The state accused them of meddling in the case to deliberately keep Poca from ever going back to her birth parents, and the judge agreed. CPS took Poca away from her parents when she was a few months old because of abuse and neglect concerns.

In court Tuesday, the Langley's asked Judge Anita Farris for something nearly unprecedented in Washington state: to allow them -n ot the biological parents, but the foster parents - to officially weigh in, or become a party to, the custody case.

Historically, foster parents do not have such rights.

Deane Minor, their attorney, says the Langleys should be given the rare opportunity because after so many years, they should be able to present evidence to the court on why Poca should be allowed to go back to their home.

"We have a huge problem. This child has spent not just her formative months, but formative years in one family home (the Langleys). And a legion of experts agree that she's done well there," said Minor.

While the attorney for DSHS, Assistant Attorney General Shara Delorme, agreed that the Langleys should be officially heard in court, everyone else involved said: no way. The birth parents' attorneys, Adam Ballout and Monty Booth, and Poca's court-appointed advocate, Chris Desmond, said the Langleys aren't fit. The attorneys accused them of lying about Poca's special needs, such as a seizure disorder, and about her difficult behaviors stemming from neurological problems, including having a hard time with transitions. They say that she's doing much better now in her brand-new foster home with people she's only known for a few weeks.
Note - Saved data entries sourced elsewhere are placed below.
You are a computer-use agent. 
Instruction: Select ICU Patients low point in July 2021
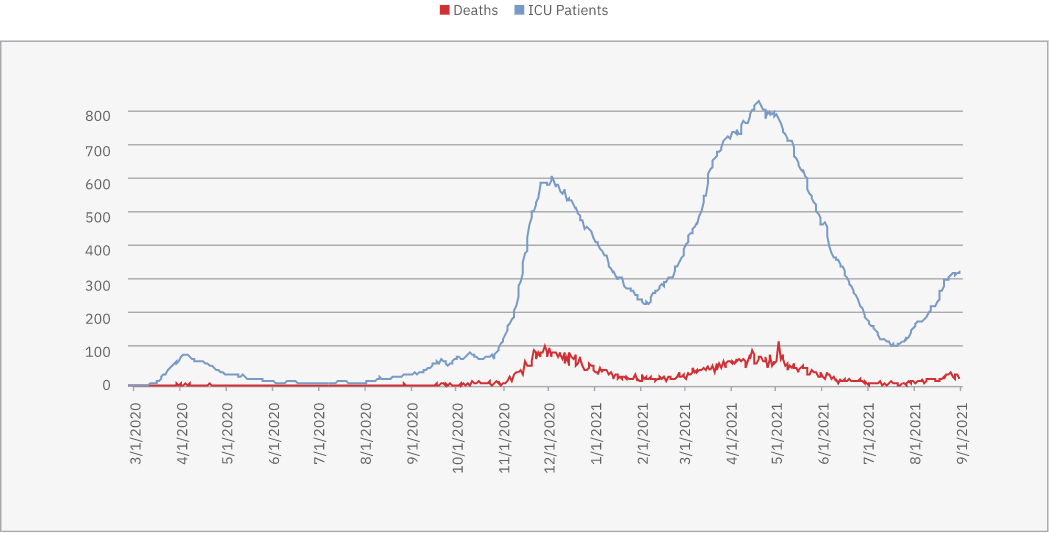tap(893, 345)
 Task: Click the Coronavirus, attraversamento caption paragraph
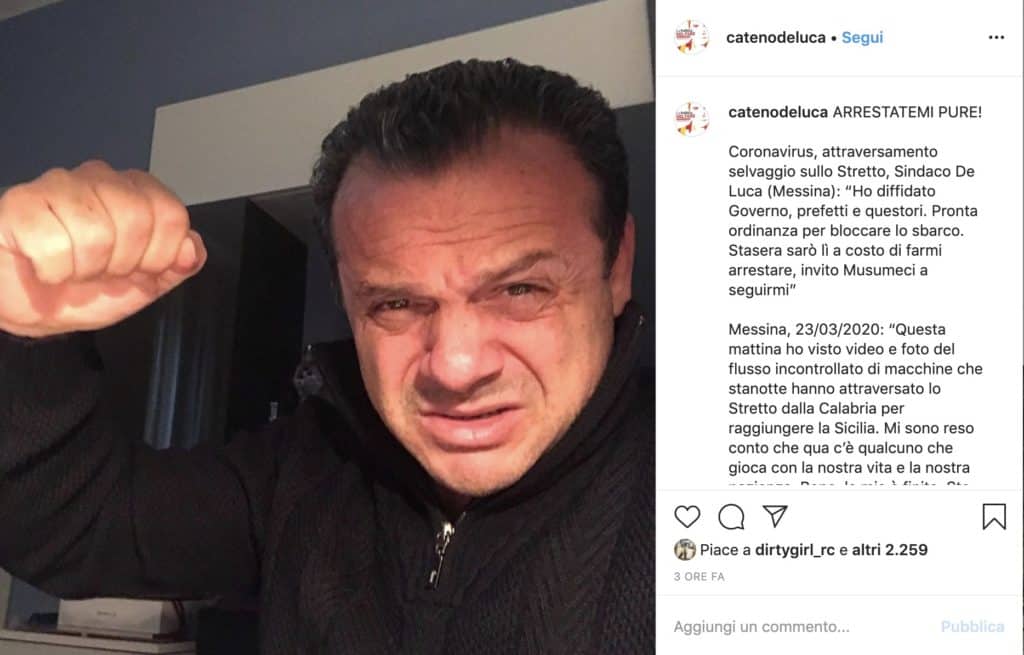(x=852, y=220)
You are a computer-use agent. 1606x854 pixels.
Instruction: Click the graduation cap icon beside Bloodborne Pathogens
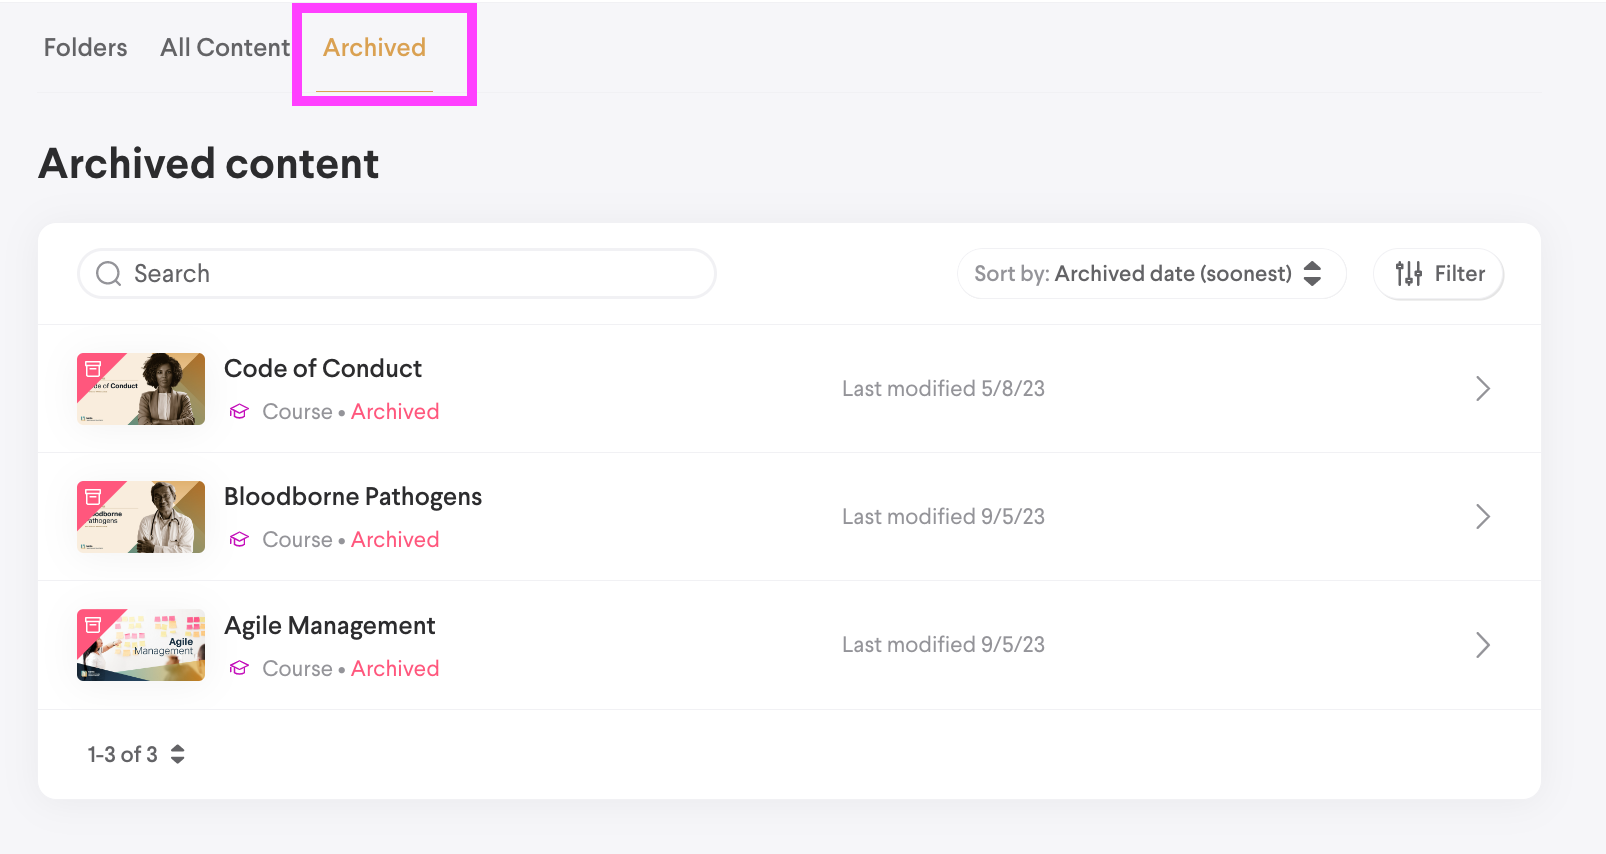coord(239,539)
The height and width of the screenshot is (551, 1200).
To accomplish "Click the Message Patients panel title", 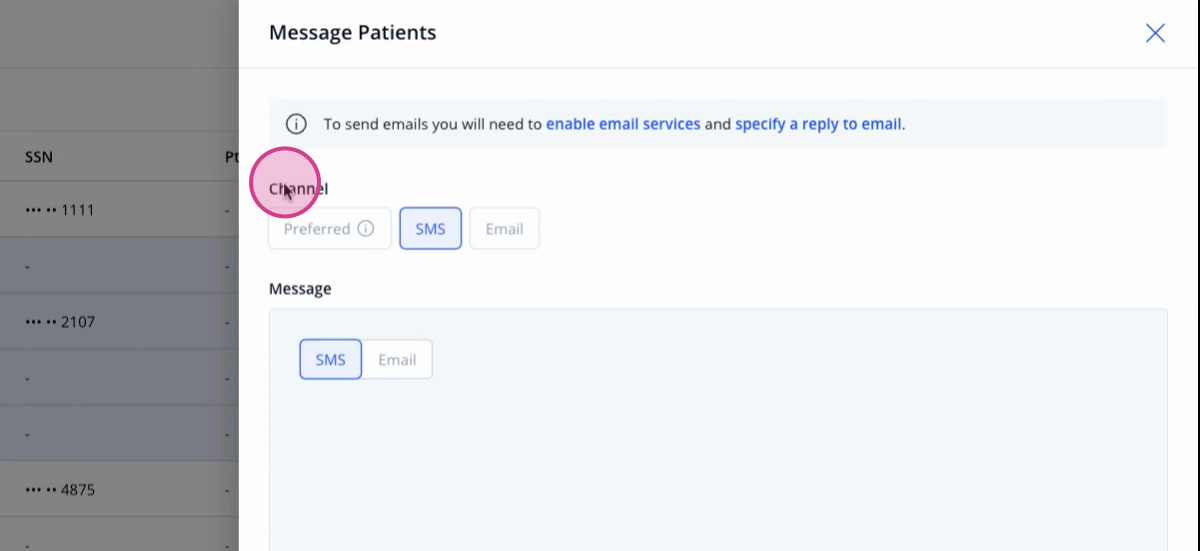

"None of these (difficult) behaviors are being seen, so I can only conclude that either the Langleys have been lying about her behavior or they have created an environment in their home such where (Poca) was displaying those behaviors. In my view it's not in the best interest for the child to return to that environment, ever.Now, or in the new future or the far future," said Desmond.

After months of studying the case, the KING 5 Investigators have found the Langleys in the past have been mislabeled as liars and troublemakers, and that Poca was unfairly removed.

Judge Farris said she is troubled by the Langleys' actions in the case. "There is evidence in this case that is very, very concerning, said Farris." Despite that, she ruled she will take the rare position of considering the Langleys be able to intervene in the court case so they can answer to criticisms and present evidence.

"I'm glad the judge is going to consider it. Frankly, I'm not real hopeful that the judge is going to rule in our favor in this, but I'll be praying about it," said Dick Langley.

The judge is expected to make her decision sometime soon.

Since the KING 5 Investigators started asking questions, the governor has intervened in Poca's case. She's called for a thorough independent investigation of exactly what has happened.

The new DSHS secretary, Susan Dreyfus, tells KING 5 they are finally working to legally sever the biological parents' ties with Poca.The state is expected to ask the judge to sign off on that change in the case on June 12.